Dataset excerpt
^^^^^^^^^^^^^^^^
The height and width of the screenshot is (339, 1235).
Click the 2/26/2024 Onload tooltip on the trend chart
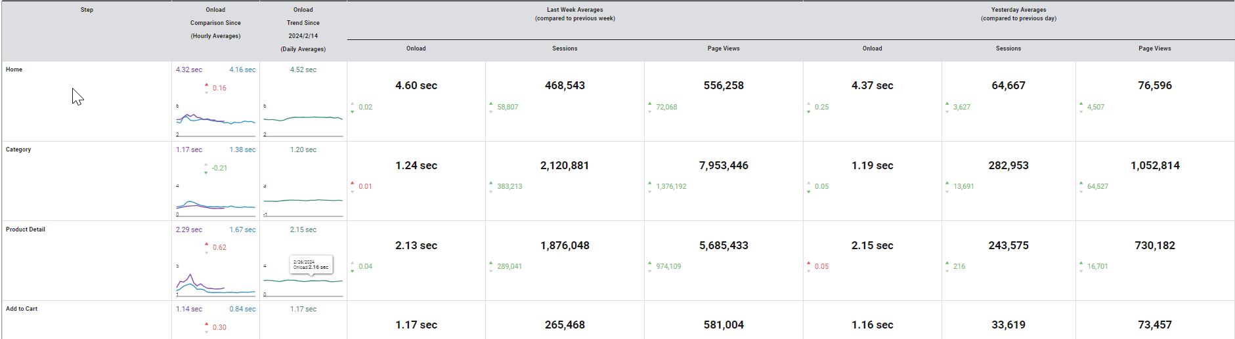311,264
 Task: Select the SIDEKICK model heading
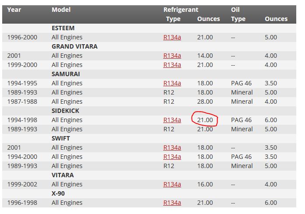coord(65,111)
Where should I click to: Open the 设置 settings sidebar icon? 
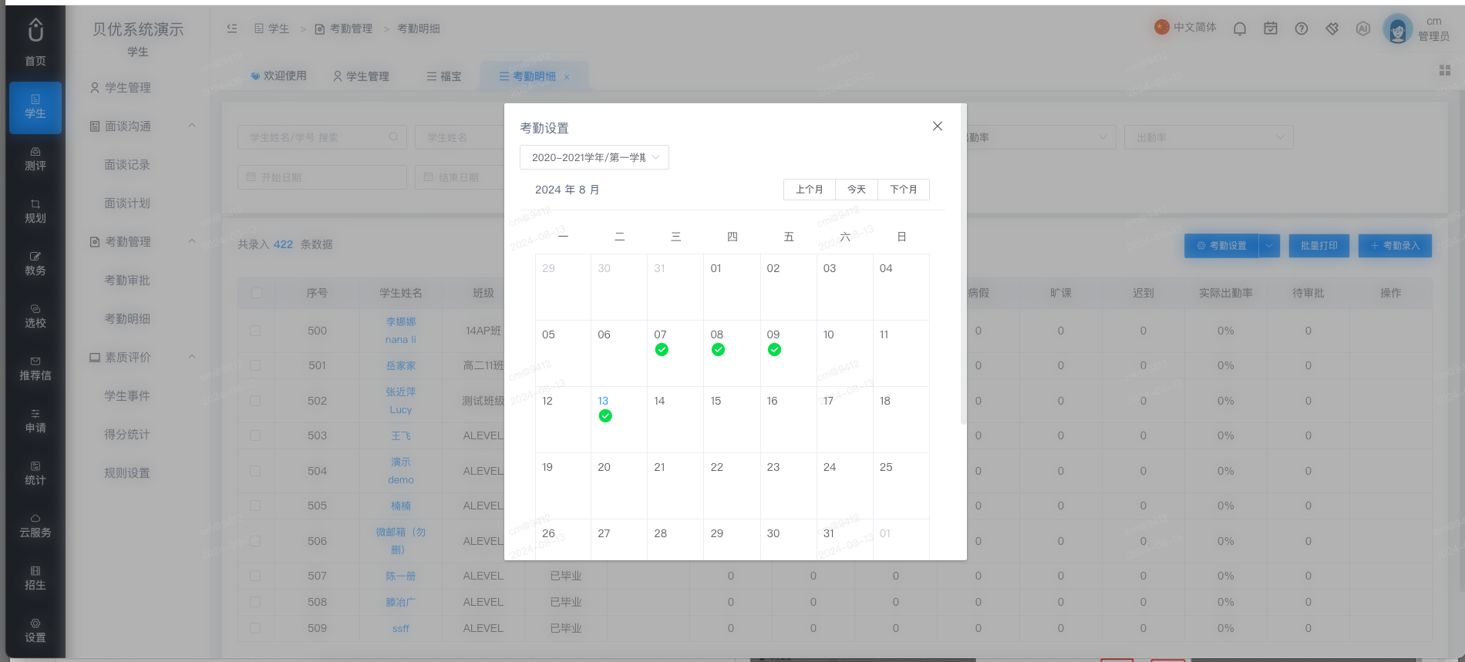(35, 630)
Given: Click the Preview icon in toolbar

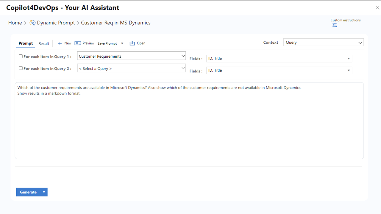Looking at the screenshot, I should click(78, 43).
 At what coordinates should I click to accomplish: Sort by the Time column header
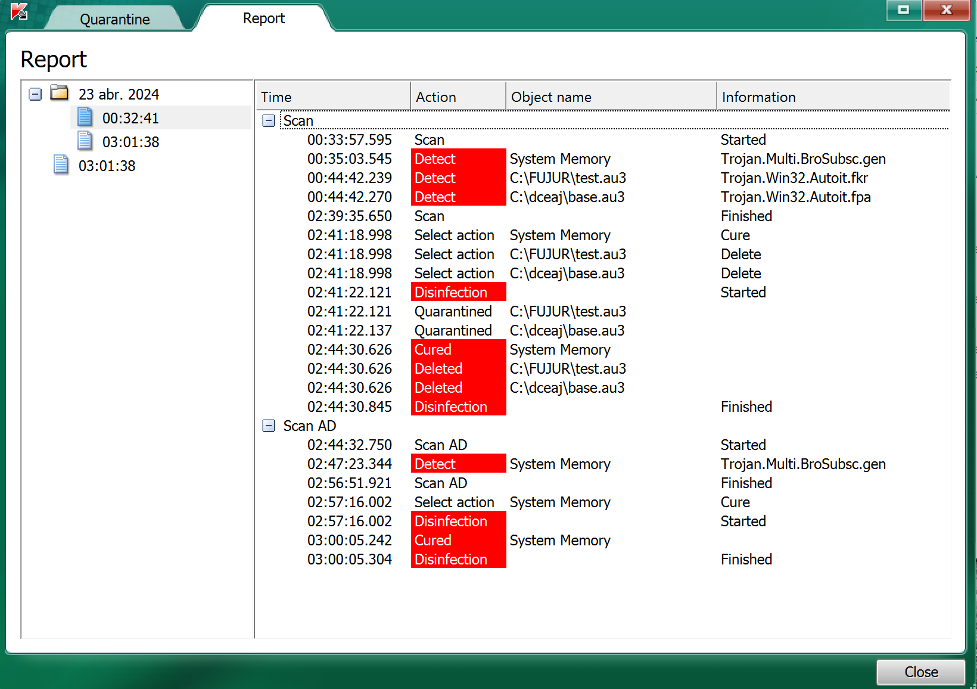click(x=333, y=97)
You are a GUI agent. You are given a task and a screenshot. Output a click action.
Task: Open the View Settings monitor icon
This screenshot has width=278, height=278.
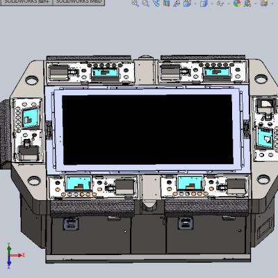click(x=264, y=3)
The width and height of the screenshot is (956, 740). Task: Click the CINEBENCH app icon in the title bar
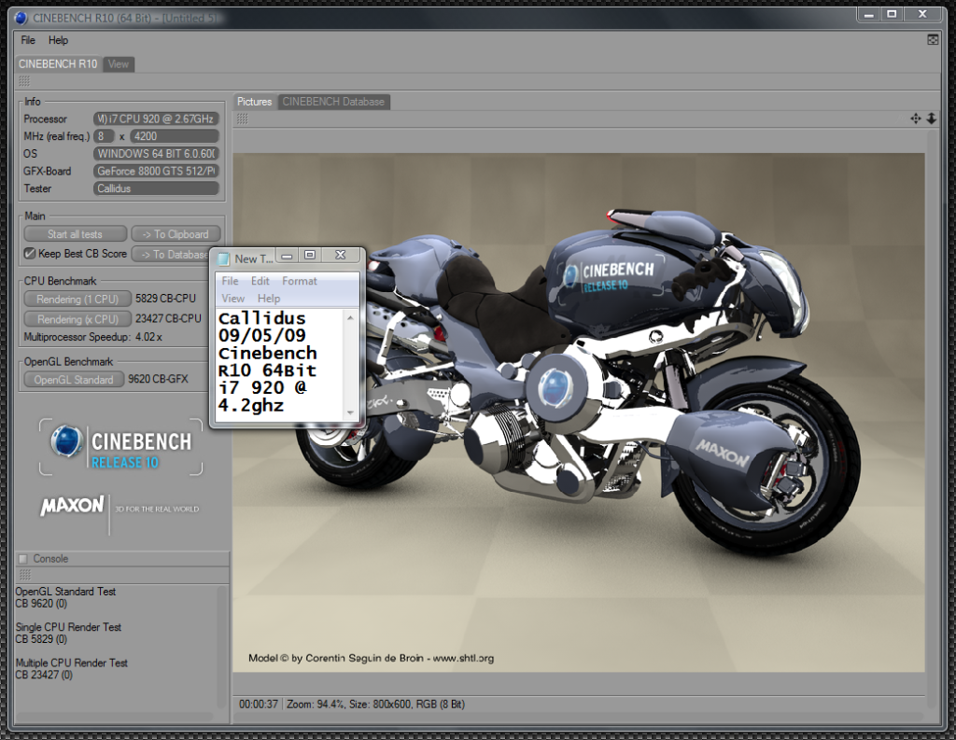(22, 16)
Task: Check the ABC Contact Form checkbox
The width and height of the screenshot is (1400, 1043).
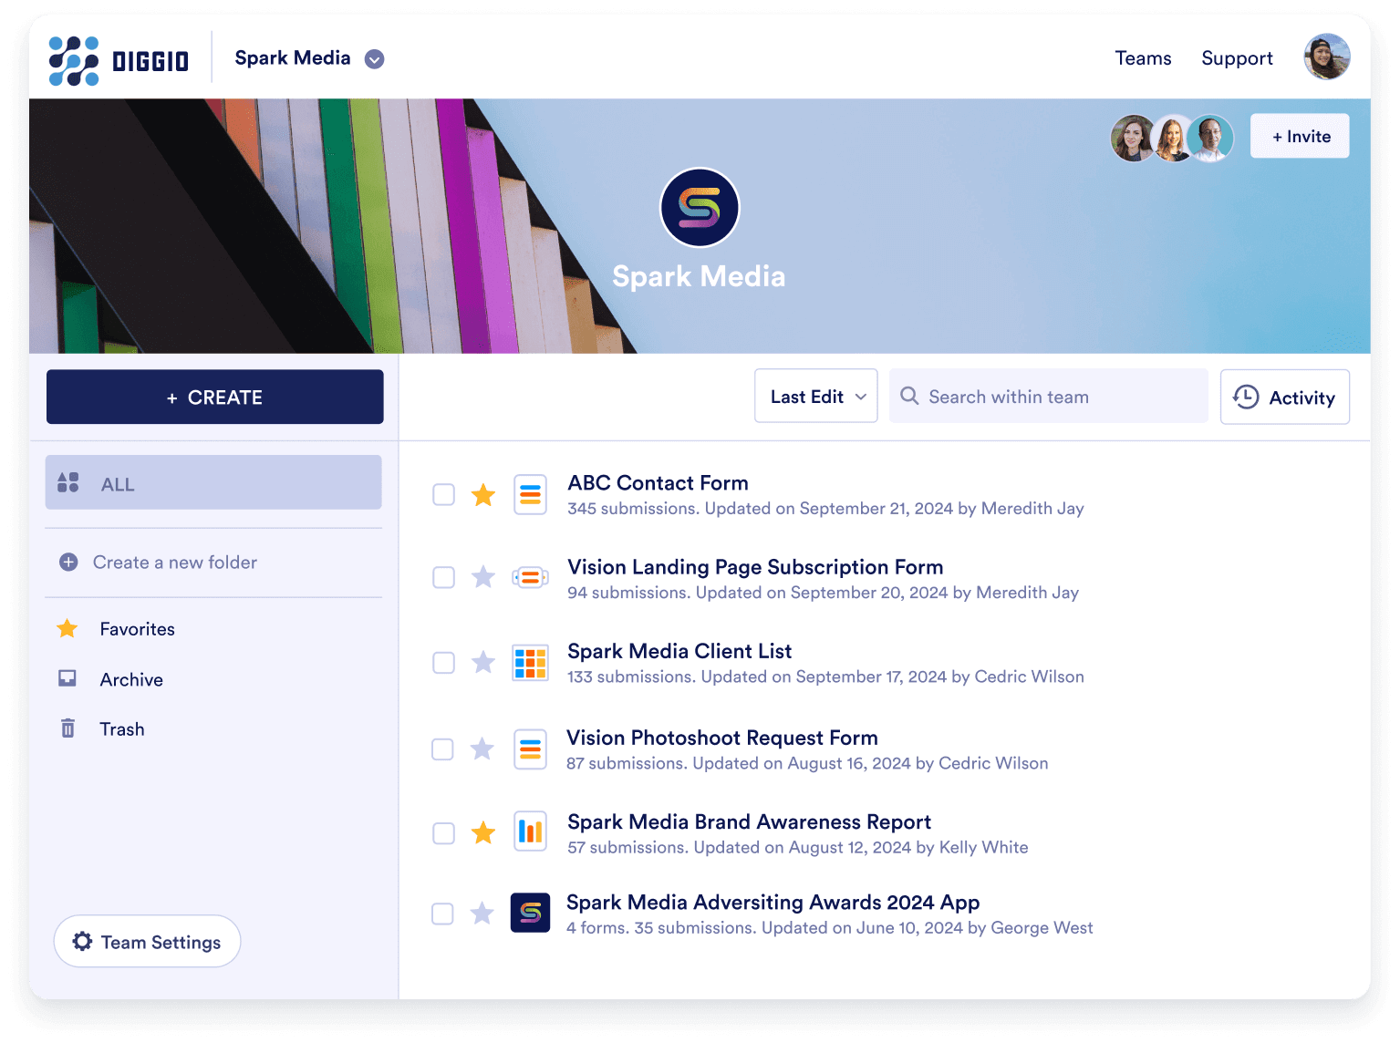Action: point(443,494)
^^^^^^^^^^^^^^^^
WHAT YOU NEED TO DO: Rewrite all the entries above with "trend chart" changed to "line chart" and everything else left as it is. Omit the pictures from your version.

REPLY TO THE TASK:
The height and width of the screenshot is (339, 1235).
Click the 2/26/2024 Onload tooltip on the line chart
311,264
 Task: Select the SIDEKICK model heading
coord(65,111)
Where should I click to: Open the 设置 settings sidebar icon? 
(35, 630)
Given: Click the Preview icon in toolbar

Looking at the screenshot, I should click(78, 43).
 At what coordinates should I click to accomplish: Sort by the Time column header
click(x=333, y=97)
You are a GUI agent. You are given a task and a screenshot. Output a click action.
Task: Open the View Settings monitor icon
This screenshot has width=278, height=278.
click(x=264, y=3)
The width and height of the screenshot is (956, 740). Task: Click the CINEBENCH app icon in the title bar
(22, 16)
Task: Check the ABC Contact Form checkbox
The width and height of the screenshot is (1400, 1043).
Action: point(443,494)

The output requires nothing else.